• **Tarefa escrita**
Reescreva como lista numerada o trecho dos itens abaixo que vai da linha com "Image resolution: width=1024" até a linha com "coordinates (15, 301).", ambas incluídas, sem as linhas em branco.

++++ Dados fornecidos ++++

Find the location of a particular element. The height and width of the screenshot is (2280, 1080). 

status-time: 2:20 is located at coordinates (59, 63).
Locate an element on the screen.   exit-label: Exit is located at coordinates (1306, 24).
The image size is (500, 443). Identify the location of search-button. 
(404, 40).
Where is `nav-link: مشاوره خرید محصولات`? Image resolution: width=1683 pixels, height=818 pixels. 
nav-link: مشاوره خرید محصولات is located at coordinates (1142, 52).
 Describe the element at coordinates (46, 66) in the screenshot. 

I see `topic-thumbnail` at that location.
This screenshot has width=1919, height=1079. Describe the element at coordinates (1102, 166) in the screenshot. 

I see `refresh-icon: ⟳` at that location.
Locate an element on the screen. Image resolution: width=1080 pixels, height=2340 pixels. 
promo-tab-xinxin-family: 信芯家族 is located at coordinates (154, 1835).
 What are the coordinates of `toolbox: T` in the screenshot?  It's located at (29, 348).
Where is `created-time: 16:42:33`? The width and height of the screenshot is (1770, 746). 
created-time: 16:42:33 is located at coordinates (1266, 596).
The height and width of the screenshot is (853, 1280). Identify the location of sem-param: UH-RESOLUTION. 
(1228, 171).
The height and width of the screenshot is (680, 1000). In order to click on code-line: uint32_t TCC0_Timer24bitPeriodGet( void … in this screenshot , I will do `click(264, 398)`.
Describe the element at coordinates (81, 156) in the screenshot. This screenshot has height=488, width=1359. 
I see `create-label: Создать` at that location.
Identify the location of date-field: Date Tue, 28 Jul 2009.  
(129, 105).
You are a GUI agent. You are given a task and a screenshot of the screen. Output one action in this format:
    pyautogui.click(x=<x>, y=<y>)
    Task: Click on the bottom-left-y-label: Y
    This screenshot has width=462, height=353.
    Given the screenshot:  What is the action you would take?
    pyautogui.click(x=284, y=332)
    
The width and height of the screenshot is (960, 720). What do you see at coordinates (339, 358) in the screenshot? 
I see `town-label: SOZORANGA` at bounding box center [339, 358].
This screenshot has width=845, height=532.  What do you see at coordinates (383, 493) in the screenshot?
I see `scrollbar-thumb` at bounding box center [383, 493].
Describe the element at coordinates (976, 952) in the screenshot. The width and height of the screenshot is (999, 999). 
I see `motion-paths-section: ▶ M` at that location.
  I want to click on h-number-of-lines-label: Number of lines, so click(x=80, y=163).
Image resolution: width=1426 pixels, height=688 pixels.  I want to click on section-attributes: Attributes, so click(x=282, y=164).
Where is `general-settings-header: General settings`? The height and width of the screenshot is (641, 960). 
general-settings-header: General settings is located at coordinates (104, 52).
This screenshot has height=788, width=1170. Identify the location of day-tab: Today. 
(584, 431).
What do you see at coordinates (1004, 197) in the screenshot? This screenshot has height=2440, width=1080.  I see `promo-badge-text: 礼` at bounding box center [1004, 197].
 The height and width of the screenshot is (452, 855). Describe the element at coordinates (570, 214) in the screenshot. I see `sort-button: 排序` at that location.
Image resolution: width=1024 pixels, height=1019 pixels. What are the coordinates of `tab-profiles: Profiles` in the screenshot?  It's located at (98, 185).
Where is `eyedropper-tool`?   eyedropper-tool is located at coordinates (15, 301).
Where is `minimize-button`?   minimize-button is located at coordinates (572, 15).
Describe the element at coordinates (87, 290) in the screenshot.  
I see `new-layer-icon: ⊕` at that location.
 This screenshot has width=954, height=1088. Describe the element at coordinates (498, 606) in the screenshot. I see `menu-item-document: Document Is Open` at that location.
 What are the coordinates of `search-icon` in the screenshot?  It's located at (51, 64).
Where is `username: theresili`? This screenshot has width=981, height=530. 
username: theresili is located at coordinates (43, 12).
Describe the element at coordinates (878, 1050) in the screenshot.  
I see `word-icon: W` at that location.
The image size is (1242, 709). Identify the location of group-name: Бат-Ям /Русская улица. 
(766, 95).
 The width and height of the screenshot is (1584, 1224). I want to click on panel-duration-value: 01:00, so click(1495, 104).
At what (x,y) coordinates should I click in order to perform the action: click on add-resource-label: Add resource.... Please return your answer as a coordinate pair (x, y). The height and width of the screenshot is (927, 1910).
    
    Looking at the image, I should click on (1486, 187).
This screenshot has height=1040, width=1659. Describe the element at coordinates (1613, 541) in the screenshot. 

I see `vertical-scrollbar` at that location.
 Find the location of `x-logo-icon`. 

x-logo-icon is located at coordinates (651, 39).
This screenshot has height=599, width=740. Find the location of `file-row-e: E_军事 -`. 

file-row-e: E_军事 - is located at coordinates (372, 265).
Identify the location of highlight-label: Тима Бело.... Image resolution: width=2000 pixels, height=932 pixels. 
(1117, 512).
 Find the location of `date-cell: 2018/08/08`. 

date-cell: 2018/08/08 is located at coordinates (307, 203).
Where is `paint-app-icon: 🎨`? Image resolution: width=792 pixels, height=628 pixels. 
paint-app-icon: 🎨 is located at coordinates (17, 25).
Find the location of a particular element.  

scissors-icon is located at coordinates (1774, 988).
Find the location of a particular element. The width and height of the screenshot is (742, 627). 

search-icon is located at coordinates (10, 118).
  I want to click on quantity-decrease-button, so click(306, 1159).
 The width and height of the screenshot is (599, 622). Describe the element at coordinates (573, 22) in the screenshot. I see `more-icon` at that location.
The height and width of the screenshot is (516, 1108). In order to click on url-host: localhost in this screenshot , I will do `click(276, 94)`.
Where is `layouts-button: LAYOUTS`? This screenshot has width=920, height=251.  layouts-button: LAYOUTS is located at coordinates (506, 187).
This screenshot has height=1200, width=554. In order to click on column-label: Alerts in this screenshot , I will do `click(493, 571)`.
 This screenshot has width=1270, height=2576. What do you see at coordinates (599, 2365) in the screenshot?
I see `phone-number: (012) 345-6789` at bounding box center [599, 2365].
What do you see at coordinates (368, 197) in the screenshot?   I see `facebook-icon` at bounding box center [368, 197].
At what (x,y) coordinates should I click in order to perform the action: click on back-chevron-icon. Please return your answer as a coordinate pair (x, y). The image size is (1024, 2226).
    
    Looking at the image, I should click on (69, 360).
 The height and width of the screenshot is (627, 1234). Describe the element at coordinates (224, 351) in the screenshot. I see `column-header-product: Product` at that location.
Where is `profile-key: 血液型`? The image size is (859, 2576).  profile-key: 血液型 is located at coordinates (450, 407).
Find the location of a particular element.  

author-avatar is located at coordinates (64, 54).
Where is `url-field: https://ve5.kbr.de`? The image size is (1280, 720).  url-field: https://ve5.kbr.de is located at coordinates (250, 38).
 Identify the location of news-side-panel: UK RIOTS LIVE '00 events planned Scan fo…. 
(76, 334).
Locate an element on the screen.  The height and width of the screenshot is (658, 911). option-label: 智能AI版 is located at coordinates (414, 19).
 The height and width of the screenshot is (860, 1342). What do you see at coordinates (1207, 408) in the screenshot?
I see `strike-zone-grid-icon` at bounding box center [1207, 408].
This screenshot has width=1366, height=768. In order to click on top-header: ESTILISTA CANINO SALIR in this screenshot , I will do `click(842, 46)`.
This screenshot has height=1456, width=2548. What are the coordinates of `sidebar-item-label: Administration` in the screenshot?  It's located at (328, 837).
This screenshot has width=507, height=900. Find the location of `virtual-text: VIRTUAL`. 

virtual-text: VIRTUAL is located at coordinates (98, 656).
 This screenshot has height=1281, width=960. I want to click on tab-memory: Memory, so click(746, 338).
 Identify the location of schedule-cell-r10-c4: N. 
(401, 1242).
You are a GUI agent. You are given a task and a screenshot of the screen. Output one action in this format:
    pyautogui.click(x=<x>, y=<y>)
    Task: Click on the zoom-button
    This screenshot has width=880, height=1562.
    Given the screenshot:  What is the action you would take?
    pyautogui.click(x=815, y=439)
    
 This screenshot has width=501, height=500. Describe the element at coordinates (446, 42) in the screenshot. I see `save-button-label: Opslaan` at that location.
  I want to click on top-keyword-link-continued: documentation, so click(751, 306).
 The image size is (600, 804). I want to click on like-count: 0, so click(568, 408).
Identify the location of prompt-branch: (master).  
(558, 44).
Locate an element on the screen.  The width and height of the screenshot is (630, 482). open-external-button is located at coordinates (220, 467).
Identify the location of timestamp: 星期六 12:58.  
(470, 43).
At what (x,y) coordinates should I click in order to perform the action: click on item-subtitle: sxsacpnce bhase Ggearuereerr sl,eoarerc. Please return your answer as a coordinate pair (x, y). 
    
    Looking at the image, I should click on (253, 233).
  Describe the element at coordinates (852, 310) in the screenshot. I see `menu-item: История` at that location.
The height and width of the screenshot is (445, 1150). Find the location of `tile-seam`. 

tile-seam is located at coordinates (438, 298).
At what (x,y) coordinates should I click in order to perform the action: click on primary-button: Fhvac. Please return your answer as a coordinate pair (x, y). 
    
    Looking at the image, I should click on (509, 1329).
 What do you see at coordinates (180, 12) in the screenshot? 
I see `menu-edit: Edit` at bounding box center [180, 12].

++++

• **Seção de resposta**
1. Image resolution: width=1024 pixels, height=1019 pixels. What are the coordinates of `tab-profiles: Profiles` in the screenshot?  It's located at (98, 185).
2. Where is `eyedropper-tool`?   eyedropper-tool is located at coordinates (15, 301).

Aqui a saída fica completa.